Healthchecks: The Pulse of your Application

Imagine a Night Watchman guarding a factory. If he only checks whether the building is standing (process is running), he might miss that all the machinery inside has caught fire.

A container can be Running (PID 1 exists) but Broken (Deadlock, infinite loop, database connection lost). To Docker, everything looks fine because the process is still there. To your users, the site is down.

Docker’s HEALTHCHECK is the Night Watchman actually walking inside, checking the pressure gauges, and ensuring the machinery is fully operational.

1. The HEALTHCHECK Instruction

You can teach Docker how to test your application.

HEALTHCHECK --interval=30s --timeout=3s --start-period=5s --retries=3 \
  CMD curl -f http://localhost/healthz || exit 1
  • interval: How often to run the check.
  • timeout: If the check takes longer than this, it fails.
  • start-period: Grace period for the app to boot up (failures here are ignored).
  • retries: How many consecutive failures before marking the container unhealthy.
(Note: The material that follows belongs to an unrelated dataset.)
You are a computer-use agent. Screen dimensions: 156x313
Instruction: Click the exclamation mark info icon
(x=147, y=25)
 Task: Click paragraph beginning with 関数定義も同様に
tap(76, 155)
Crucial Reality Check: HEALTHCHECK does not restart your container by itself.

If a container fails its healthcheck, Docker simply changes its status in docker ps from (healthy) to (unhealthy).
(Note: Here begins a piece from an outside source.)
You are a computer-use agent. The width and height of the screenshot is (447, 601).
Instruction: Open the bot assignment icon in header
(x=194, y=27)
To achieve Self-Healing (automatic restarts), you must combine HEALTHCHECK with orchestration tools like Docker Swarm, Kubernetes, or specific Docker Compose configurations (like depends_on: condition: service_healthy or Autoheal containers).


2. Interactive: Health Probe Simulator

Simulate a production scenario. Break the app and watch how Docker detects the failure after the configured retries.

Docker Daemon
Idle
My App
healthy
Retries Failed: 0 / 3

3. Code Example: Implementing /healthz

Your application needs to expose an endpoint that returns HTTP 200 only if the app is truly ready to accept traffic.

Spring Boot provides this out-of-the-box with Spring Boot Actuator.

  1. Add dependency: spring-boot-starter-actuator
  2. Configure application.properties:
management.endpoints.web.exposure.include=health
management.endpoint.health.probes.enabled=true

Result: Docker can poll http://localhost:8080/actuator/health.

In Go, you implement a simple handler.

package main

import (
    "database/sql"
    "fmt"
    "net/http"
)

var db *sql.DB

func healthHandler(w http.ResponseWriter, r *http.Request) {
    // 1. Check DB connection
    if err := db.Ping(); err != nil {
        w.WriteHeader(http.StatusInternalServerError)
        w.Write([]byte("Unhealthy: DB Down"))
        return
    }

    // 2. Success
    w.WriteHeader(http.StatusOK)
    w.Write([]byte("OK"))
}

func main() {
    http.HandleFunc("/healthz", healthHandler)
    http.ListenAndServe(":8080", nil)
}

4. Advanced: Liveness vs. Readiness Probes

As you transition from basic Docker to orchestrators like Kubernetes, you must split your healthchecks into two distinct concepts:

  1. Liveness Probe: “Are you dead?”
    • Checks: Basic process health (e.g., no deadlocks).
    • Action if Failed: The orchestrator kills and restarts the container.
    • Endpoint Example: /ping (Just returns 200 OK immediately).
  2. Readiness Probe: “Are you ready to receive traffic?”
    • Checks: Dependencies, database connections, cache warmup.
    • Action if Failed: The orchestrator stops sending network traffic to this container, but leaves it running so it has time to recover.
    • Endpoint Example: /healthz (Checks DB connection like our example above).

If you use a Readiness check (DB connection) for a Liveness probe, a temporary database blip will cause your orchestrator to aggressively kill and restart all your app containers, making the outage much worse!